By contrast, the story with Luttig from the moment he's picked will be his murdered father. The Democrats can't filibuster a pick like that; at least not without really hurting themselves in the process. I see Luttig as basically bullet-proof.

Thanks for your comments!

 
At Saturday, 29 October, 2005, Blogger Tom P said...

GH,

I don't agree with you on this:

... his decision that wives can be required to notify their husbands about abortion risks making a lot of Middle American soccer moms really mad. Alito might be confirmed, and yet still hurt the GOP.

I think this is a generally uncontroversial policy position except among the most rabid pro-choicers, with about the same level of support as a ban on PBA.

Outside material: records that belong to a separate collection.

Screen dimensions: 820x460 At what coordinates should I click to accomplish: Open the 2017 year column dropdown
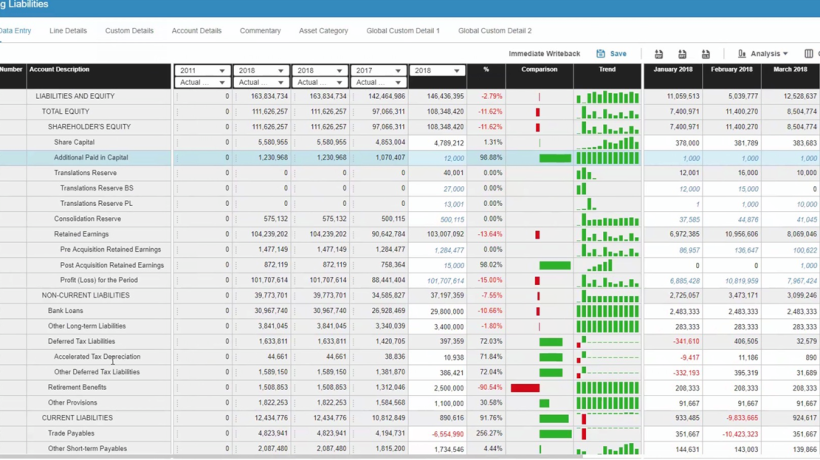378,70
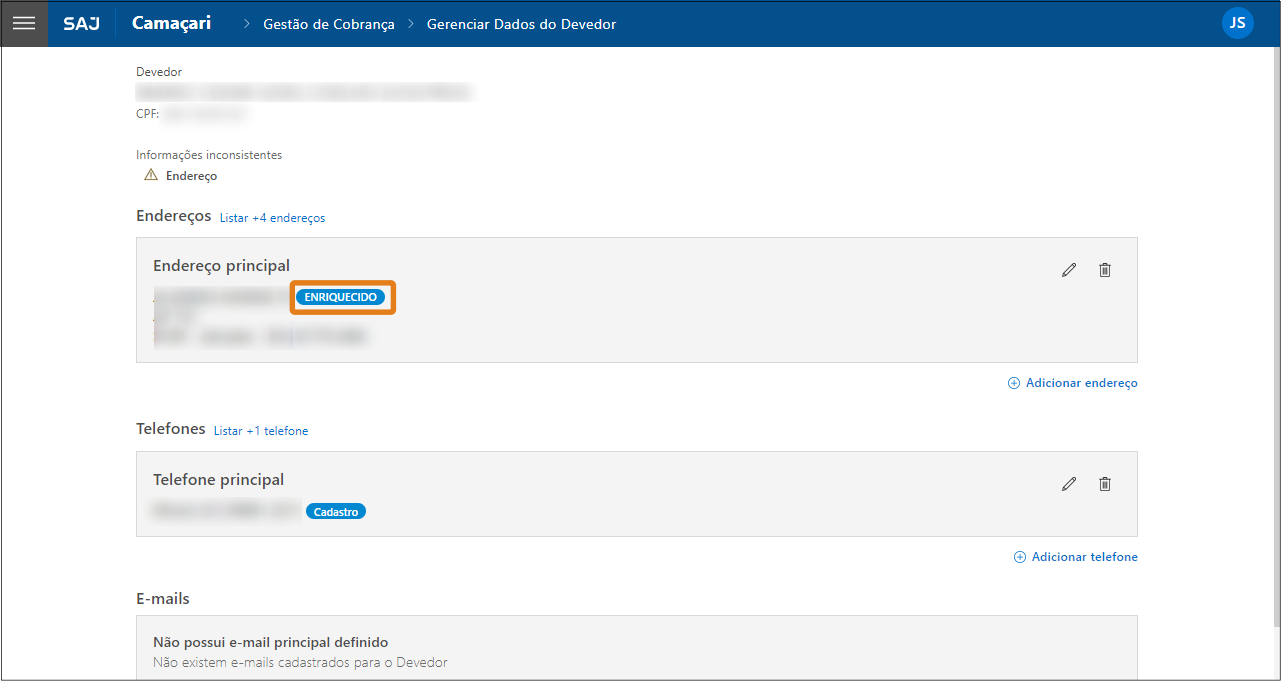Go to Gestão de Cobrança breadcrumb
Viewport: 1282px width, 681px height.
(328, 24)
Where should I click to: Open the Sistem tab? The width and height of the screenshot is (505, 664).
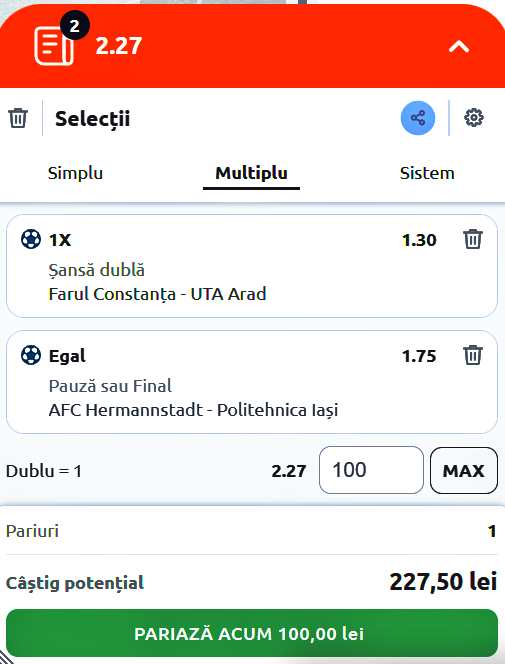[427, 173]
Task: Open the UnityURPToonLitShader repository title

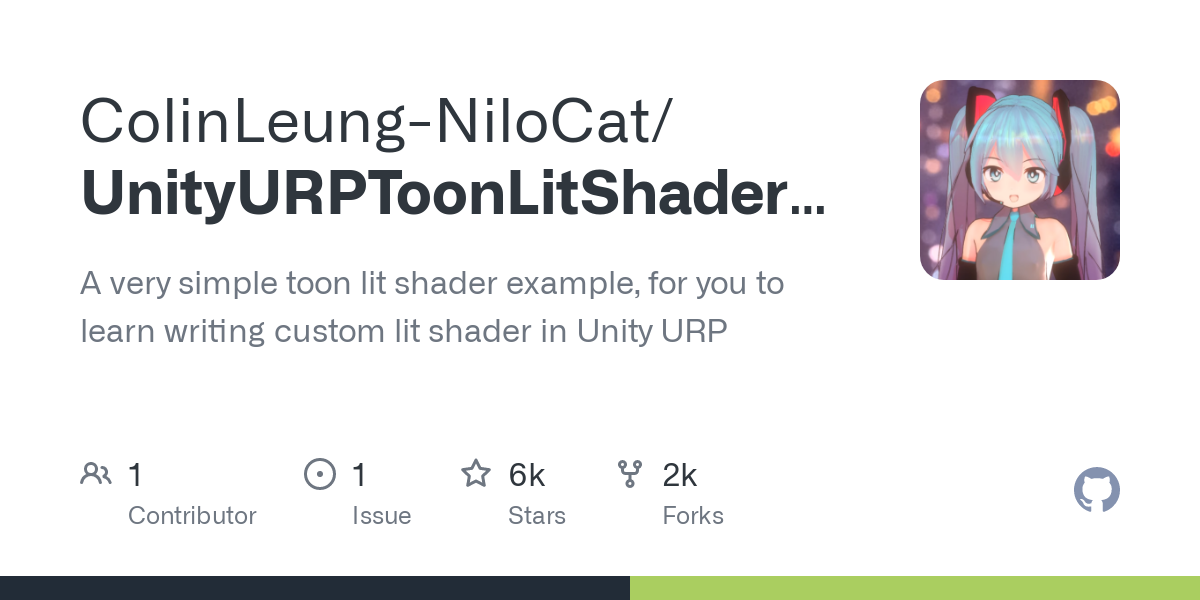Action: pos(452,194)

Moreover, his dissent made a rock-solid case that a simple spousal notification requirement did not reach the "undue burden" threshold crafted in Roe.

It will be easy to defend both as policy and as law ... and isn't it a conversation we ought to have?

P.S.: I've heard an unsubstantiated rumor that you're currently based in Central America, and might be in the scopes of Hurricane Beta. If that's so, be safe, willya?

 
At Saturday, 29 October, 2005, Blogger GrenfellHunt said...

TomP:

I thought Alito's case for his ruling on wives notifying husbands was meticulous and sound...but I worry about the sound bites. I've never seen a poll on this, and I hope you're right that it's non-controversial.

But if I were in the White House, I'd run a poll on this before I nominated him just to check on what the WH is getting into on this pick...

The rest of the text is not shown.